# Xampp und Perl



## Trancefreak (16. Februar 2006)

Moin
Habe eine Problem mit meinem Xampp
Und zwar wollte ich mal ein paar Perl Scripte ausprobieren und musste jedoch feststellen dass Perl gar nicht funktioniert Cgi jedoch schon.
Habe mir auch schon extra Active Perl heruntergeladen und installiert auch mit der Sheebang Zeile versucht jedoch kein erfolg sobald ich das Perl script *.pl* öffnen will im browser will er diese herunterladen wodran kann dies liegen?
In der Httpd conf konnte ich leider nichts finden were bei hilfe dankbar!
Liebe Grüsse Patrick


----------



## Neurodeamon (17. Februar 2006)

> In der httpd.conf konnte ich leider nichts finden wäre bei hilfe dankbar!

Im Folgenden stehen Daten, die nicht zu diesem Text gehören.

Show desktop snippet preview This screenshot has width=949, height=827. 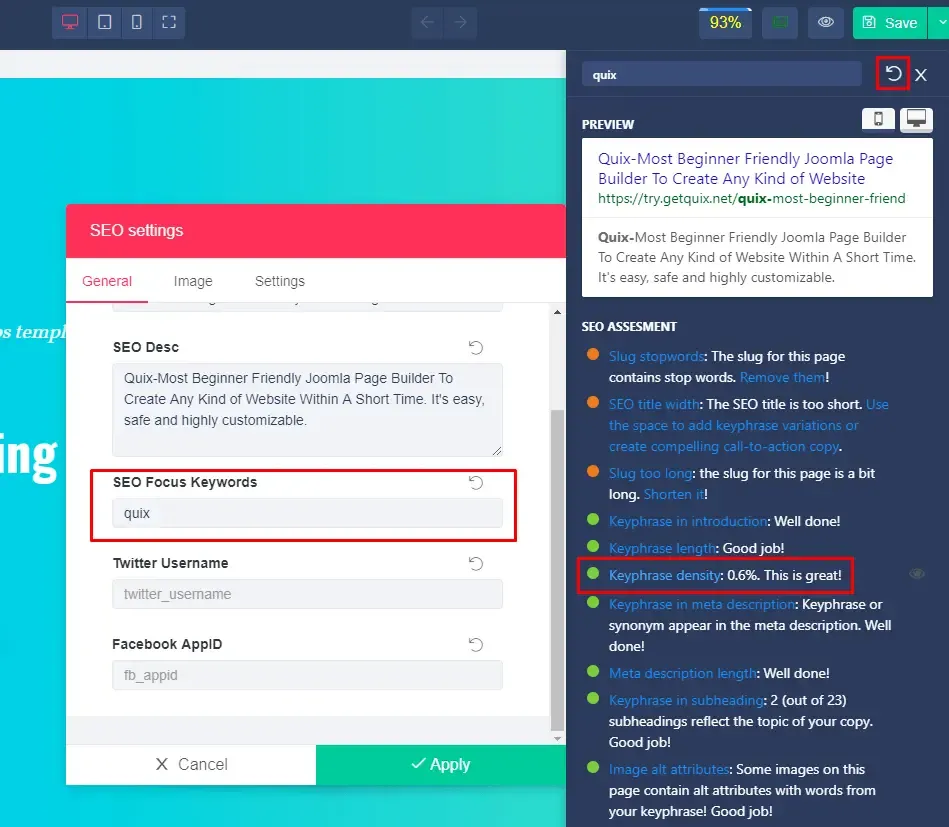pyautogui.click(x=916, y=119)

Das Problem ist warscheinlich auch ein fehlender *»AddHandler«* Eintrag für .pl Dateien 

Beispiel:
[apache]AddHandler perl-script .pl[/apache]

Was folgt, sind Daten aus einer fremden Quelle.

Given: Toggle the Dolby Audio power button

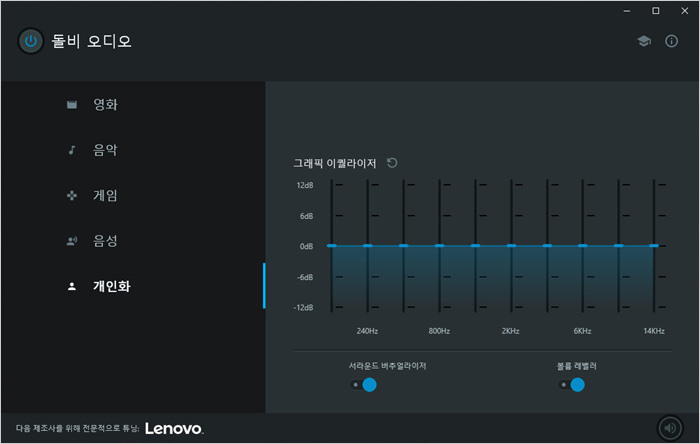Looking at the screenshot, I should [30, 41].
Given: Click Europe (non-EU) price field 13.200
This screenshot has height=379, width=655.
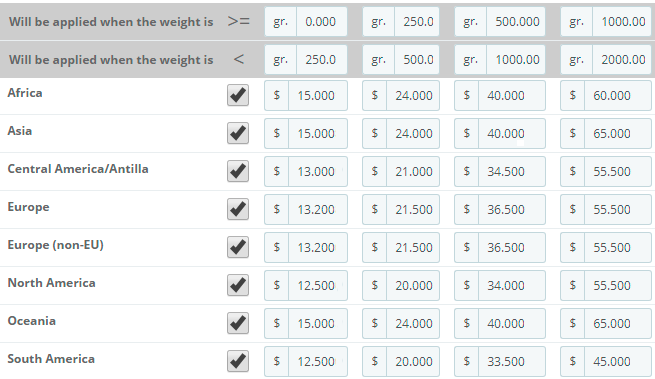Looking at the screenshot, I should coord(318,248).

Das steht alles in der Apache Dokumentation (ich hoffe der Begriff »AddHandler« hilft Dir beim Suchen weiter!


----------



## Trancefreak (18. Februar 2006)

Moin
Den Addhandler habe ich bereits gesetzt in der httpd conf und der von xampp jedoch will er die perl scripte weiterhin herunterladen und nicht normal öffnen!
gruss patrick


----------



## Neurodeamon (18. Februar 2006)

Schau mal bitte nach ob Du vielleicht die falsche httpd.conf erwischt hast. Soweit ich weiß ist die bei Xampp mehrfach vorhanden. Aber nur die eine wird geladen.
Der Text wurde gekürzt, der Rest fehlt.